MES covers the middle layer: production execution, work in progress, OEE, traceability, quality workflows. MES events – starts, stops, downtime, NOK reports, inspection results – are stored as timestamped events in the UDM, making them permanently traceable.
SCADA, automation systems, and historians deliver the lowest layer: process and machine signals, alarms, curves, states. These raw data points are contextualized in the UDM through asset, operation, and order references – only then can process curves be assigned to a specific part, shift, or customer.
With a properly implemented UDM, questions become answerable that are otherwise nearly impossible to address: Which process curves correspond to the NOK parts from Customer X at Plant Y? How does OEE for a given product family differ across plants? Which lines are real bottlenecks – based on data, not intuition?
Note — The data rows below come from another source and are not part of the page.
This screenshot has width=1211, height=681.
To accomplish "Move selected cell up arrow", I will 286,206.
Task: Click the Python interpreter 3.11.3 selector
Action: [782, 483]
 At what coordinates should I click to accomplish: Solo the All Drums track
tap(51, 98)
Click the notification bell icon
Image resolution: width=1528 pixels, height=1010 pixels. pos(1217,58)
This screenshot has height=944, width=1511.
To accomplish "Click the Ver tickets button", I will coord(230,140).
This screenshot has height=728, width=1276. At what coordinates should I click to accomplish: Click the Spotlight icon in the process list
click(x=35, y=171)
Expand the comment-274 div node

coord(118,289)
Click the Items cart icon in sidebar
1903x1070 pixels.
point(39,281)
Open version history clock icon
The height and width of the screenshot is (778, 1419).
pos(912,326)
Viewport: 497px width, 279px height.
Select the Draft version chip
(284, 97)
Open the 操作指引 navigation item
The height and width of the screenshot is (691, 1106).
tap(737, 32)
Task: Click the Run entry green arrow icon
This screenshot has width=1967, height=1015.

Architecture: The UDM as Central Data Layer
In a modern digital factory architecture, the Unified Data Model sits between the source systems and the analytics and reporting layers:
Source systems (ERP, MES, SCADA, historian, CMMS, QMS) deliver data in their native formats. An integration or ETL layer extracts, normalizes, and maps this data onto the UDM – either in batch mode or via streaming. The Unified Data Layer stores the harmonized data, for example in a cloud database, a lakehouse, or a specialized platform. The consumption layer – dashboards, KPI apps, analytics models, reporting tools – accesses only this unified layer, not each source system individually.
The practical effect: new analytics use cases build on a model that has already been defined. When a new system is added, it needs to be connected to the UDM once – not to every other existing system separately.
Measurable Benefits of a Unified Data Model
Consistent KPIs across plants: OEE, First Pass Yield, Scrap, Lead Time, and On-Time Delivery are comparable across plants, lines, and products – because they are calculated from the same data foundation.
Faster implementation of new use cases: New reports, dashboards, or analytics models can be built faster because data structures and relationships are already defined. The question "What does an order actually mean in this context?" has already been answered.
Reduced integration effort during system changes: When an MES or BI tool is replaced, only the connection to the UDM needs to be rebuilt – not the integration with every other system.
Shared language between IT, OT, and business: All stakeholders work with the same entities and terminology instead of debating system tables and proprietary IDs. This reduces misunderstandings and accelerates project work.
Foundation for data-driven decisions: Without a UDM, data remains fragmented and difficult to compare. With a UDM, a coherent, reliable view of the entire factory becomes possible.
Frequently Asked Questions About the Unified Data Model
Is a Unified Data Model the same as a data warehouse? No. A data warehouse is a technical platform for storing data. The UDM is the conceptual model that defines which entities exist, how they relate to each other, and what they mean. A UDM can be implemented on a data warehouse, a lakehouse, or other architectures.
Do I need a UDM if I only have one MES and one ERP? With two systems, the integration effort is still manageable. As soon as a historian, energy monitoring, CMMS, or BI platform is added, a UDM becomes economically justified: it prevents an unmanageable web of bilateral integrations and eliminates KPI inconsistencies.
Is a Unified Data Model a one-time project? No – it's a living model. The pragmatic approach: start with the most important entities (Site, Line, Machine, Order, Product, core KPIs) and expand iteratively. Clear governance that defines how changes are introduced is essential throughout.
Who owns the UDM – IT or OT? In practice, responsibility typically sits with a hybrid team of IT architects, OT specialists, and business representatives. None of the three groups can define a meaningful UDM alone: IT knows the systems, OT knows the processes, and business knows what decisions need to be supported.